Basic CRUD
Assignment 1

Due before our week 5 class.

Counts for 10% of your final grade.

The brief

This is the first of three take home assignments in this course that will be related, with later assignments building on the functionality of earlier ones. You are going to build the backend web services to support a simple class list application called cListR.

For this assignment, you will build the base for the cListR RESTful API using Node.js and the Express framework.

Core Requirements

  1. Using the Express.js framework, the API will expose a full set of CRUD routes (six, including both put and patch) for each of two resources: students, and courses. All API resource paths must begin with /api.

The resource objects will have the following properties:

Student

Property Type
id Number
firstName String
lastName String
nickName String
email String

Course

Property Type
id Number
code String
title String
description String
url String

  1. Each resource should be in its own Router module. Resource collections will be stored as in memory arrays associated with their respective Router module.

  2. Routes related to individual members of a resource collection should use an id validation middleware which will return a properly formatted 404 response with an errors array.

  3. More robust data validation will be implemented in the next assignment, but for now ensure that only expected resource properties are stored for each member of the collection. Do not trust the id property in the req.body.

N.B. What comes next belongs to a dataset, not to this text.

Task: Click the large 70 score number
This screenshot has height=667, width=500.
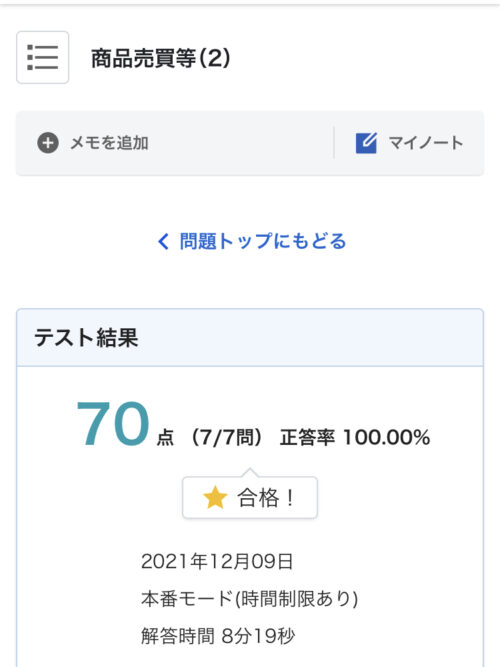Action: coord(113,425)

  4. Ensure that you write clean and readable code. Pay attention to:

  • no runtime errors
  • consistent 2 space indentation
  • logical grouping of related code
  • semantically descriptive names for variables and functions
  • well organized project folder structure
  • properly formatted package.json file
    • correct project name
    • your author details

Logistics

  • Accept this GitHub Classroom assignment invitation.
  • Clone the repo to your laptop.
  • Build the project on your laptop.
  • Test each route with Postman.
  • Make git commits as you complete each requirement
  • When everything is complete, push the final commit back up to GitHub and submit the GitHub repo's URL on Brightspace.

TIP

It is a good habit to make a git commit as you complete each logical requirement. This not only tracks your progress, but protects your working code in case you later break it and need to roll back.